A Vodka, to many palates, does its job much better when it's cold. Although chilling drinks usually has the effect of blunting the flavour of beer or wine, vodka doesn't have much of a taste to start with and the lower temperature brings out some enjoyable texture.
Vodka will happily tolerate being kept in the freezer, with no risk of cracked or exploding bottles. It will also remain at the alcoholic strength at which it left the distillery.
There is one way of increasing the strength of vodka, apparently well known in regions where duty is high and vodka tends to be sold at lower strength than the 40 per cent abv styles we are familiar with in the UK. The vodka is poured into a bowl and placed in the freezer until its temperature goes below 0 degrees centigrade. If ice cubes are then placed in the liquid, the water content of the vodka will crystallise around the ice, raising the strength of the spirit. It's not necessarily something you should recommend to your customers.
Q I have made a good contact in France and plan to bring over a few hundred cases of wine for sale in my shop. Is it true that I need an import licence?
A No. An import licence is only required if you are importing more than 3,000 litres of wine from a country outside of the European Union. These are issue d by the Rural Payments Agency.

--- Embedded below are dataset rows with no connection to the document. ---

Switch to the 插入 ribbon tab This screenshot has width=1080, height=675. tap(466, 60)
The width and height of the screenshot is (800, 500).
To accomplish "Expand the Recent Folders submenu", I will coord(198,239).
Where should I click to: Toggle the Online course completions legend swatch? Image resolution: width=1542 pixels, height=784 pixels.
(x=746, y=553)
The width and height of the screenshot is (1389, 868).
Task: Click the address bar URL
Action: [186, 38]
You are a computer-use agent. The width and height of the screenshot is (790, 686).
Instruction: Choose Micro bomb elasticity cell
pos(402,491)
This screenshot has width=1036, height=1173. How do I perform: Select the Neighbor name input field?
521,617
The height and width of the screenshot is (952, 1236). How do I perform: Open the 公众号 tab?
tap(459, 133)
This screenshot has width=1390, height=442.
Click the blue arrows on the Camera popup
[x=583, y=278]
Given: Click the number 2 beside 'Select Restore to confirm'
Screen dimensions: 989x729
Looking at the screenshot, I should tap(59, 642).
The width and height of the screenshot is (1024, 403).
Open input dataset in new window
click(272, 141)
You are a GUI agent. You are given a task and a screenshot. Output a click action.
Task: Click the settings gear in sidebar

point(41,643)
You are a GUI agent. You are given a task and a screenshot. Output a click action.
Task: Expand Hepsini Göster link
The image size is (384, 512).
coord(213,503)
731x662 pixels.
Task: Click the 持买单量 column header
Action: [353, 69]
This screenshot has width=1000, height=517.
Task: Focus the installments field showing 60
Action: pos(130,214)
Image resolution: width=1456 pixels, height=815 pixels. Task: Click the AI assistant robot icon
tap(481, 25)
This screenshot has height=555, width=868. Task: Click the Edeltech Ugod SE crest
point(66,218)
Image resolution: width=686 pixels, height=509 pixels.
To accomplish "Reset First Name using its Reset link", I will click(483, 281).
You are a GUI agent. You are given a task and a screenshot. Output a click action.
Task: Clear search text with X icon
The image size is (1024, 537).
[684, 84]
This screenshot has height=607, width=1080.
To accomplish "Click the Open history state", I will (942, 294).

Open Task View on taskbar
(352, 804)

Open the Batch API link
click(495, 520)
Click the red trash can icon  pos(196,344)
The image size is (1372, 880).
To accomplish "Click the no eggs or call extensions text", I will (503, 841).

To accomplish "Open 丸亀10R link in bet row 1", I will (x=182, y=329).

If you are importing wine from within the EU, you will, however, need to talk to Revenue & Customs about obtaining an Administrative Accompanying Document.
Hopefully it goes without saying that you will require a licence to actually sell your wine.
Q My RTD sales have fallen through the floor. Is it time to give up on them altogether?
A Some retailers have taken the view that RTDs are more trouble than they're worth, though this has generally been a response to shoplifting or under-age drinking concerns rather than a complete collapse in sales.
RTDs do get quite a negative press, but the market has not collapsed. Sales in the off-trade are worth a respectable £221 million, according to the latest Nielsen statistics, making the category twice as big as imported whiskey, almost £100 million bigger than malts and comfortably ahead of sherry, port and dark rum put together.
Having said that, most retailers have rationalised their range to a few well-supported brands. The sector's annual decline is currently running at 9 per cent, so new launches would be brave indeed.